EXERCISE DETAILS
In the data below, find the line containing "The image size is (580, 353).", then set down that line and every later line up to and including the line containing "Given: Select the PC_2 tab", exactly.

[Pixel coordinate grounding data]
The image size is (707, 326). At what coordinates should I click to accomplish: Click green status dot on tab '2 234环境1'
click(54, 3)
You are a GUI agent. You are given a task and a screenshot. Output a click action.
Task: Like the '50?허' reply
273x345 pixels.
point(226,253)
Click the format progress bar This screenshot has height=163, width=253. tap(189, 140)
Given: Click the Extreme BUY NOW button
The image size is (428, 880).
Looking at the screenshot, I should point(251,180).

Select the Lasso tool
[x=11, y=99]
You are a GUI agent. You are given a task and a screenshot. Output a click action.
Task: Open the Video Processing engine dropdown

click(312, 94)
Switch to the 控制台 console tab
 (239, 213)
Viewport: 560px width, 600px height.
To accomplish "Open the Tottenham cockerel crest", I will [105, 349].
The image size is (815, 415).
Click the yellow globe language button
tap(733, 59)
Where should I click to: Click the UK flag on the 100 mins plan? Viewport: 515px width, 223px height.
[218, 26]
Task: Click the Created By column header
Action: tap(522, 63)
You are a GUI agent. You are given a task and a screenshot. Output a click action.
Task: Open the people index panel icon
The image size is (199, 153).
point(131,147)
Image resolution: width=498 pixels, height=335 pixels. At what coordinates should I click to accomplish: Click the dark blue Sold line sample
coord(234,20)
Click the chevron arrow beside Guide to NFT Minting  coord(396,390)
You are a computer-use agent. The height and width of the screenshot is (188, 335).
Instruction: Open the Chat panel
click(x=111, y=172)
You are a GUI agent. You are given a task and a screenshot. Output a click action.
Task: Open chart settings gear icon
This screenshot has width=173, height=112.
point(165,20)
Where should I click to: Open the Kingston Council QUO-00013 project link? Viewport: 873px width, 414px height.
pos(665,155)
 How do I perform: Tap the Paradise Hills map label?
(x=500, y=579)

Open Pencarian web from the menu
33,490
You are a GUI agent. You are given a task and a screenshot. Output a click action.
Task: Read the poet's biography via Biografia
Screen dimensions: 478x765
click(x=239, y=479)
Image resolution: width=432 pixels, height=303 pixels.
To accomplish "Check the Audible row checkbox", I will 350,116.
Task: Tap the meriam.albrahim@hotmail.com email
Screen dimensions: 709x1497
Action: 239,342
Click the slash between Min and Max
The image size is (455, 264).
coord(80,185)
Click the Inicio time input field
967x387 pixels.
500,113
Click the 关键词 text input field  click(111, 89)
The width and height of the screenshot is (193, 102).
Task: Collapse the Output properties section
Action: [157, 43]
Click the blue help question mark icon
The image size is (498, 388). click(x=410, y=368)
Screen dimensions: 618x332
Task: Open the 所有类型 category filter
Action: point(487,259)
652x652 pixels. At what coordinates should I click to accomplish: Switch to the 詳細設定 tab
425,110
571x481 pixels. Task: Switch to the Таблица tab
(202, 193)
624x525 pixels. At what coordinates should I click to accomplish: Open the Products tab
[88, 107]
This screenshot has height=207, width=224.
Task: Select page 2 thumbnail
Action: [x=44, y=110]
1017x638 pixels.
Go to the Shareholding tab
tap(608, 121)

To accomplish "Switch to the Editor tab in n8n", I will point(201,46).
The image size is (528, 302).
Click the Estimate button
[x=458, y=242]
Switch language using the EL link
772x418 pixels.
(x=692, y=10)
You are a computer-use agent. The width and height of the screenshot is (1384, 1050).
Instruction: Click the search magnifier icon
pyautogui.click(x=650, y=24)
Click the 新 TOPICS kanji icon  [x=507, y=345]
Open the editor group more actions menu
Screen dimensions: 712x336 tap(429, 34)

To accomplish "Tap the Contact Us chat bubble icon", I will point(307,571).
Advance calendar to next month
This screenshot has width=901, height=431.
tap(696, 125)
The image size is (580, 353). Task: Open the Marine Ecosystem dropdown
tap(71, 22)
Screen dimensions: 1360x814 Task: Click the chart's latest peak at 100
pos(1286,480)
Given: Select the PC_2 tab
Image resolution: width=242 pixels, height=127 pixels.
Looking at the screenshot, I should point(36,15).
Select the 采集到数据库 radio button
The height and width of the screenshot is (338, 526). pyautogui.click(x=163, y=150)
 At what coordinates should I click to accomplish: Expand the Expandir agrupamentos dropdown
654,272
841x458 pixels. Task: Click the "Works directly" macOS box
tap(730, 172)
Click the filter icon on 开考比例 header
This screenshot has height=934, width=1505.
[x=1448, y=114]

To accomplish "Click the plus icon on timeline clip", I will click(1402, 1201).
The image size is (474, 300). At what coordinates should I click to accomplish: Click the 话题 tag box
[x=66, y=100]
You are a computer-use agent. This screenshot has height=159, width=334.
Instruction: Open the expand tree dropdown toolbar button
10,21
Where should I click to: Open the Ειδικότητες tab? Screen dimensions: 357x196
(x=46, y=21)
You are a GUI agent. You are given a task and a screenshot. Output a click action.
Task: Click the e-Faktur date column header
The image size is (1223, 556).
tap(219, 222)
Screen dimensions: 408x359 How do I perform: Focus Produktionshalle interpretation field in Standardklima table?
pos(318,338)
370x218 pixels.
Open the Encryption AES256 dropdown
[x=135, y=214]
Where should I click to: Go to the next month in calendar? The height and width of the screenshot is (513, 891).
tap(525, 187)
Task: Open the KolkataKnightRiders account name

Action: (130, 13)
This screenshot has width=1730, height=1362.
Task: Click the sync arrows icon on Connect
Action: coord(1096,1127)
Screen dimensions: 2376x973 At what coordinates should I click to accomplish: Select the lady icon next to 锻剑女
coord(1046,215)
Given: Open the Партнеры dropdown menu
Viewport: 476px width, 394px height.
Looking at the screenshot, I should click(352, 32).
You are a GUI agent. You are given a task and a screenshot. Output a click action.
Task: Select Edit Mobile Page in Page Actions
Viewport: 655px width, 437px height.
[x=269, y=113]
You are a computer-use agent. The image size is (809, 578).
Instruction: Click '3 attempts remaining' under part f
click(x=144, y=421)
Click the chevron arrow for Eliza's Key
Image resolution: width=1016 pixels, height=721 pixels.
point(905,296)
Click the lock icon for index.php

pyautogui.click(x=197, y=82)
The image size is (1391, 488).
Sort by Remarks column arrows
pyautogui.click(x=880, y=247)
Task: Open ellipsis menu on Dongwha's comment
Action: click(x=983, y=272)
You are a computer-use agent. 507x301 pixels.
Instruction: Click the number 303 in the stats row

OUTPUT FOR THIS TASK
The image size is (580, 353). Task: Open the Marine Ecosystem dropdown
tap(71, 22)
Screen dimensions: 1360x814 Task: Click the chart's latest peak at 100
pos(1286,480)
Given: Select the PC_2 tab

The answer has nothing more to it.